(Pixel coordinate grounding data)
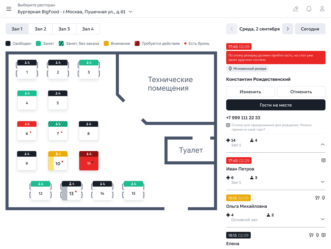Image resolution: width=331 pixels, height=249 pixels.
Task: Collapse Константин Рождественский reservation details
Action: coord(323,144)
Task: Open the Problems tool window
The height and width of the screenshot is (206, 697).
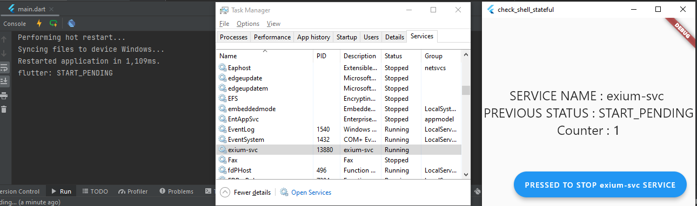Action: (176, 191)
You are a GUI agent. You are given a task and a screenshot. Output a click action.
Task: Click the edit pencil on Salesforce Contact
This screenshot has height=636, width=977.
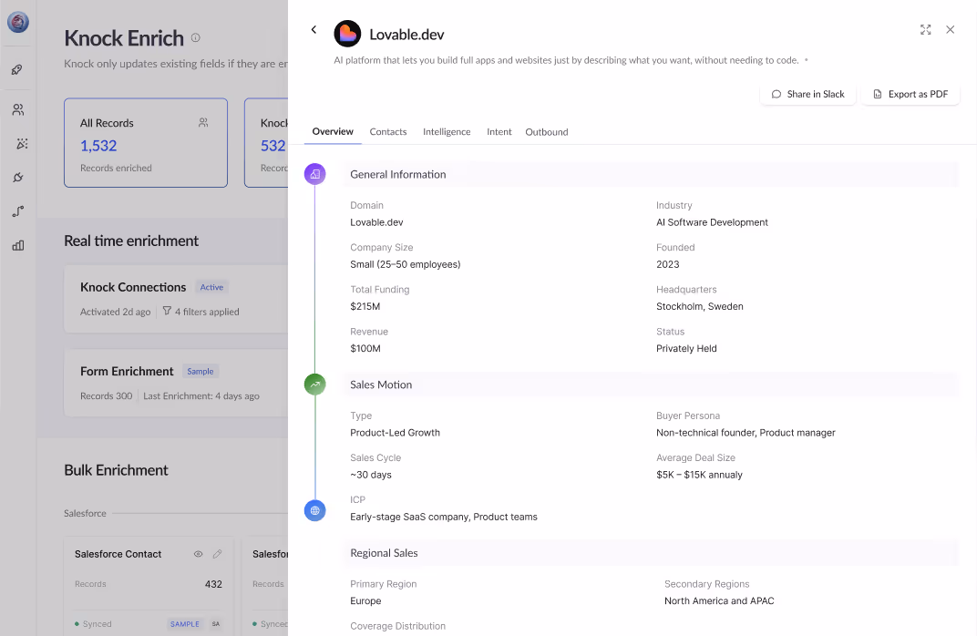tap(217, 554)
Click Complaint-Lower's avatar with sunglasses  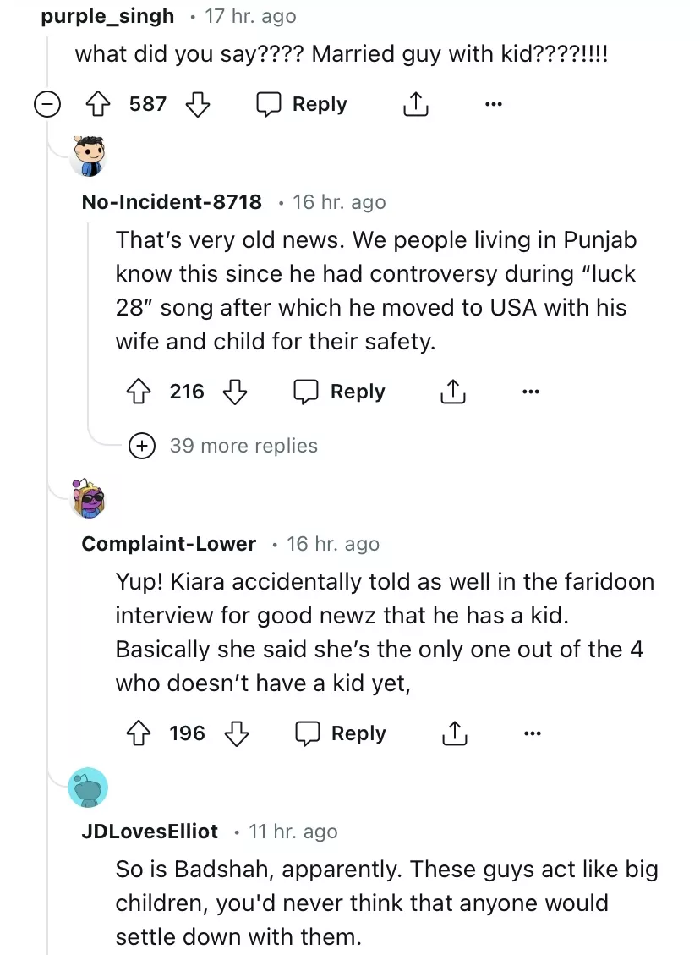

Problem requirements –
Pick up at the line containing "This screenshot has height=636, width=977." and copy each line exactly until the data ends, including that last line; copy no pictures.

Solution –
This screenshot has height=636, width=977.
tap(217, 554)
Click Complaint-Lower's avatar with sunglasses  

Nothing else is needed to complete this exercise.